* DATASET CONTENT:
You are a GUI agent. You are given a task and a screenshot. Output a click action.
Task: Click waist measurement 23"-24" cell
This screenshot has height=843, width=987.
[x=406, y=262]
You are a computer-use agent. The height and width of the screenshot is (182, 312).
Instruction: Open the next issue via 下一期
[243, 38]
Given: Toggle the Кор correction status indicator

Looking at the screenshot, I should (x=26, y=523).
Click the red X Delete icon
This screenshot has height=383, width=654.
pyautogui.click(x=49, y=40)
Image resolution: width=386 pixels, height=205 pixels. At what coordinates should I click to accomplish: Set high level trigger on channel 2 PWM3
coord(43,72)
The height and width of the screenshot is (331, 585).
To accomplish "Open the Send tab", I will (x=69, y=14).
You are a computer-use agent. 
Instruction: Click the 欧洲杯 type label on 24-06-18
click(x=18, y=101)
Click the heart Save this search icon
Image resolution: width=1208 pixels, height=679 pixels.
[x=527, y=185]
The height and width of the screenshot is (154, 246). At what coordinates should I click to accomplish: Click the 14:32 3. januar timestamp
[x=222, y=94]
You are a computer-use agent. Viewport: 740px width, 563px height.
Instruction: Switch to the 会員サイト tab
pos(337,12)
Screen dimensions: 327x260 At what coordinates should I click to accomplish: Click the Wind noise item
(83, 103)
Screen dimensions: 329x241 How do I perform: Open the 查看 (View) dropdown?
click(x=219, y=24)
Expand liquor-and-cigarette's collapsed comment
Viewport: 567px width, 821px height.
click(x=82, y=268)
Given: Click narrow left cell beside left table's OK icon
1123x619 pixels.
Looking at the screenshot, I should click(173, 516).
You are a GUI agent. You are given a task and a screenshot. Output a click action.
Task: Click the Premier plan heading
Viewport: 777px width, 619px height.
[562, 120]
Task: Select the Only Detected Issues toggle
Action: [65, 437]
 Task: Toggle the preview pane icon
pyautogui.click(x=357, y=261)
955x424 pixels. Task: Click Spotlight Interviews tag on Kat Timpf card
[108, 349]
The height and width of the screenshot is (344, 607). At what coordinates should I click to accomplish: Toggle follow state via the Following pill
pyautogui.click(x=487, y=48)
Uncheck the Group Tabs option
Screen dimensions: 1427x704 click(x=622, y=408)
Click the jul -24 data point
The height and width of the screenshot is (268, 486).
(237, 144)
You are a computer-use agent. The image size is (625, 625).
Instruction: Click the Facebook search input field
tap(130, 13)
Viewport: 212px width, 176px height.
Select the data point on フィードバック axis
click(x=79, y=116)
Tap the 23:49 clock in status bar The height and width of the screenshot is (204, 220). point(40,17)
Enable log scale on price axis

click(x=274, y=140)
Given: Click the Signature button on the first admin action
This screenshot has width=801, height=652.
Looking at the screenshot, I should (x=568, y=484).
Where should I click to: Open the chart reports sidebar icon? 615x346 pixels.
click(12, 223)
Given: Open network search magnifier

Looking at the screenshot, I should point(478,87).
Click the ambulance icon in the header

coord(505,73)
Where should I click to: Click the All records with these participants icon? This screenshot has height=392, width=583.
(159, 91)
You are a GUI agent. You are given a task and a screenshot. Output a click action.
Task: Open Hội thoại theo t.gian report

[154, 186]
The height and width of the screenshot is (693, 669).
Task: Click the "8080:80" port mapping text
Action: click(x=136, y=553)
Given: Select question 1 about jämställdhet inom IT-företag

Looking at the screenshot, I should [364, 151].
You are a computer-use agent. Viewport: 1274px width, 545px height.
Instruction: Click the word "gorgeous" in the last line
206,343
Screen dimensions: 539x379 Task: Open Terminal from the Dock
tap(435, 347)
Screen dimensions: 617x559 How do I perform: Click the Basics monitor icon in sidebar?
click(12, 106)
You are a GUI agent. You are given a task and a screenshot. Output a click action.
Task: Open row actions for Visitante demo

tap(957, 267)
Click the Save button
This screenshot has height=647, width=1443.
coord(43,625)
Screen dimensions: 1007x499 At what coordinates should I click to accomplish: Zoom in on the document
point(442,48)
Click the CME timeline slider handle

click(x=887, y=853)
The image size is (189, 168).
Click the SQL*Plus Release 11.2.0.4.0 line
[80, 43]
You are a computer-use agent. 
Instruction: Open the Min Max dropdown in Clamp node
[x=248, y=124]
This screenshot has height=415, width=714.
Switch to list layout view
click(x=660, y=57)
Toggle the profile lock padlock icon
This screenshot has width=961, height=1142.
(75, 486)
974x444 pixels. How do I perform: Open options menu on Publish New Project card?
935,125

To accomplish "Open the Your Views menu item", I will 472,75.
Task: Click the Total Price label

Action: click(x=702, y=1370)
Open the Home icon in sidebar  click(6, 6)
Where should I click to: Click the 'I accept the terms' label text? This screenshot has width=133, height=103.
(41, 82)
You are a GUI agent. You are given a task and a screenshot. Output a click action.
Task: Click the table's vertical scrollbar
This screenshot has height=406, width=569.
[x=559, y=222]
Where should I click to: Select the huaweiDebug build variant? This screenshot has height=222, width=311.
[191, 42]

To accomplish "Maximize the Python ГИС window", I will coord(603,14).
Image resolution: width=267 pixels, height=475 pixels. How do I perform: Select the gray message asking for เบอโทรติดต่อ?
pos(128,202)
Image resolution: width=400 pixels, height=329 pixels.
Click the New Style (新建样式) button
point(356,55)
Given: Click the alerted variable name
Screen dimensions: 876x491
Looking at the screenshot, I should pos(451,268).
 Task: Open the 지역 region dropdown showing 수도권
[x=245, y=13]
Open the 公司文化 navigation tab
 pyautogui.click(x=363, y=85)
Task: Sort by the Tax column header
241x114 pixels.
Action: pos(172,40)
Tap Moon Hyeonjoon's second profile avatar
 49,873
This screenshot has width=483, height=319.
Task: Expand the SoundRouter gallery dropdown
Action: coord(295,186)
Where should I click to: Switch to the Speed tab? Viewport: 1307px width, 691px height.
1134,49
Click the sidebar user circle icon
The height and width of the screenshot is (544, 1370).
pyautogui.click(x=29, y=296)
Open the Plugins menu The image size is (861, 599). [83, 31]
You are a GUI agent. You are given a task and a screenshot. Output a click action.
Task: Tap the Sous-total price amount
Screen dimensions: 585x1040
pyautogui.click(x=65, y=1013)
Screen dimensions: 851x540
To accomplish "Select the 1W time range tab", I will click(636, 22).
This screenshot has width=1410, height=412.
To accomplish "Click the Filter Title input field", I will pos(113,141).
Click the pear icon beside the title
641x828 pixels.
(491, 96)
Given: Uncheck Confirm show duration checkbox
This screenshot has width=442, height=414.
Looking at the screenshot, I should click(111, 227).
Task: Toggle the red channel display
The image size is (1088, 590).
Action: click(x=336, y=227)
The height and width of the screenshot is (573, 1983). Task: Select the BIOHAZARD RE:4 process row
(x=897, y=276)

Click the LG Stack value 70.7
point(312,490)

* EXERCISE BRIEF: So that nothing is lost, return the listing exactly and completely.

* THE COMPLETED TASK:
You are a GUI agent. You are given a task and a screenshot. Output a click action.
Task: Click waist measurement 23"-24" cell
This screenshot has height=843, width=987.
[x=406, y=262]
You are a computer-use agent. The height and width of the screenshot is (182, 312).
Instruction: Open the next issue via 下一期
[243, 38]
Given: Toggle the Кор correction status indicator

Looking at the screenshot, I should (x=26, y=523).
Click the red X Delete icon
This screenshot has height=383, width=654.
pyautogui.click(x=49, y=40)
Image resolution: width=386 pixels, height=205 pixels. At what coordinates should I click to accomplish: Set high level trigger on channel 2 PWM3
coord(43,72)
The height and width of the screenshot is (331, 585).
To accomplish "Open the Send tab", I will (x=69, y=14).
You are a computer-use agent. 
Instruction: Click the 欧洲杯 type label on 24-06-18
click(x=18, y=101)
Click the heart Save this search icon
Image resolution: width=1208 pixels, height=679 pixels.
[x=527, y=185]
The height and width of the screenshot is (154, 246). At what coordinates should I click to accomplish: Click the 14:32 3. januar timestamp
[x=222, y=94]
You are a computer-use agent. Viewport: 740px width, 563px height.
Instruction: Switch to the 会員サイト tab
pos(337,12)
Screen dimensions: 327x260 At what coordinates should I click to accomplish: Click the Wind noise item
(83, 103)
Screen dimensions: 329x241 How do I perform: Open the 查看 (View) dropdown?
click(x=219, y=24)
Expand liquor-and-cigarette's collapsed comment
Viewport: 567px width, 821px height.
click(x=82, y=268)
Given: Click narrow left cell beside left table's OK icon
1123x619 pixels.
Looking at the screenshot, I should click(173, 516).
You are a GUI agent. You are given a task and a screenshot. Output a click action.
Task: Click the Premier plan heading
Viewport: 777px width, 619px height.
[562, 120]
Task: Select the Only Detected Issues toggle
Action: [65, 437]
 Task: Toggle the preview pane icon
pyautogui.click(x=357, y=261)
955x424 pixels. Task: Click Spotlight Interviews tag on Kat Timpf card
[108, 349]
The height and width of the screenshot is (344, 607). At what coordinates should I click to accomplish: Toggle follow state via the Following pill
pyautogui.click(x=487, y=48)
Uncheck the Group Tabs option
Screen dimensions: 1427x704 click(x=622, y=408)
Click the jul -24 data point
The height and width of the screenshot is (268, 486).
(237, 144)
You are a computer-use agent. The image size is (625, 625).
Instruction: Click the Facebook search input field
tap(130, 13)
Viewport: 212px width, 176px height.
Select the data point on フィードバック axis
click(x=79, y=116)
Tap the 23:49 clock in status bar The height and width of the screenshot is (204, 220). point(40,17)
Enable log scale on price axis

click(x=274, y=140)
Given: Click the Signature button on the first admin action
This screenshot has width=801, height=652.
Looking at the screenshot, I should (x=568, y=484).
Where should I click to: Open the chart reports sidebar icon? 615x346 pixels.
click(12, 223)
Given: Open network search magnifier

Looking at the screenshot, I should point(478,87).
Click the ambulance icon in the header

coord(505,73)
Where should I click to: Click the All records with these participants icon? This screenshot has height=392, width=583.
(159, 91)
You are a GUI agent. You are given a task and a screenshot. Output a click action.
Task: Open Hội thoại theo t.gian report

[154, 186]
The height and width of the screenshot is (693, 669).
Task: Click the "8080:80" port mapping text
Action: click(x=136, y=553)
Given: Select question 1 about jämställdhet inom IT-företag

Looking at the screenshot, I should [364, 151].
You are a computer-use agent. Viewport: 1274px width, 545px height.
Instruction: Click the word "gorgeous" in the last line
206,343
Screen dimensions: 539x379 Task: Open Terminal from the Dock
tap(435, 347)
Screen dimensions: 617x559 How do I perform: Click the Basics monitor icon in sidebar?
click(12, 106)
You are a GUI agent. You are given a task and a screenshot. Output a click action.
Task: Open row actions for Visitante demo

tap(957, 267)
Click the Save button
This screenshot has height=647, width=1443.
coord(43,625)
Screen dimensions: 1007x499 At what coordinates should I click to accomplish: Zoom in on the document
point(442,48)
Click the CME timeline slider handle

click(x=887, y=853)
The image size is (189, 168).
Click the SQL*Plus Release 11.2.0.4.0 line
[80, 43]
You are a computer-use agent. 
Instruction: Open the Min Max dropdown in Clamp node
[x=248, y=124]
This screenshot has height=415, width=714.
Switch to list layout view
click(x=660, y=57)
Toggle the profile lock padlock icon
This screenshot has width=961, height=1142.
(75, 486)
974x444 pixels. How do I perform: Open options menu on Publish New Project card?
935,125

To accomplish "Open the Your Views menu item", I will 472,75.
Task: Click the Total Price label

Action: click(x=702, y=1370)
Open the Home icon in sidebar  click(6, 6)
Where should I click to: Click the 'I accept the terms' label text? This screenshot has width=133, height=103.
(41, 82)
You are a GUI agent. You are given a task and a screenshot. Output a click action.
Task: Click the table's vertical scrollbar
This screenshot has height=406, width=569.
[x=559, y=222]
Where should I click to: Select the huaweiDebug build variant? This screenshot has height=222, width=311.
[191, 42]

To accomplish "Maximize the Python ГИС window", I will coord(603,14).
Image resolution: width=267 pixels, height=475 pixels. How do I perform: Select the gray message asking for เบอโทรติดต่อ?
pos(128,202)
Image resolution: width=400 pixels, height=329 pixels.
Click the New Style (新建样式) button
point(356,55)
Given: Click the alerted variable name
Screen dimensions: 876x491
Looking at the screenshot, I should pos(451,268).
 Task: Open the 지역 region dropdown showing 수도권
[x=245, y=13]
Open the 公司文化 navigation tab
 pyautogui.click(x=363, y=85)
Task: Sort by the Tax column header
241x114 pixels.
Action: pos(172,40)
Tap Moon Hyeonjoon's second profile avatar
 49,873
This screenshot has width=483, height=319.
Task: Expand the SoundRouter gallery dropdown
Action: coord(295,186)
Where should I click to: Switch to the Speed tab? Viewport: 1307px width, 691px height.
1134,49
Click the sidebar user circle icon
The height and width of the screenshot is (544, 1370).
pyautogui.click(x=29, y=296)
Open the Plugins menu The image size is (861, 599). [83, 31]
You are a GUI agent. You are given a task and a screenshot. Output a click action.
Task: Tap the Sous-total price amount
Screen dimensions: 585x1040
pyautogui.click(x=65, y=1013)
Screen dimensions: 851x540
To accomplish "Select the 1W time range tab", I will click(636, 22).
This screenshot has width=1410, height=412.
To accomplish "Click the Filter Title input field", I will pos(113,141).
Click the pear icon beside the title
641x828 pixels.
(491, 96)
Given: Uncheck Confirm show duration checkbox
This screenshot has width=442, height=414.
Looking at the screenshot, I should click(111, 227).
Task: Toggle the red channel display
The image size is (1088, 590).
Action: click(x=336, y=227)
The height and width of the screenshot is (573, 1983). Task: Select the BIOHAZARD RE:4 process row
(x=897, y=276)

Click the LG Stack value 70.7
point(312,490)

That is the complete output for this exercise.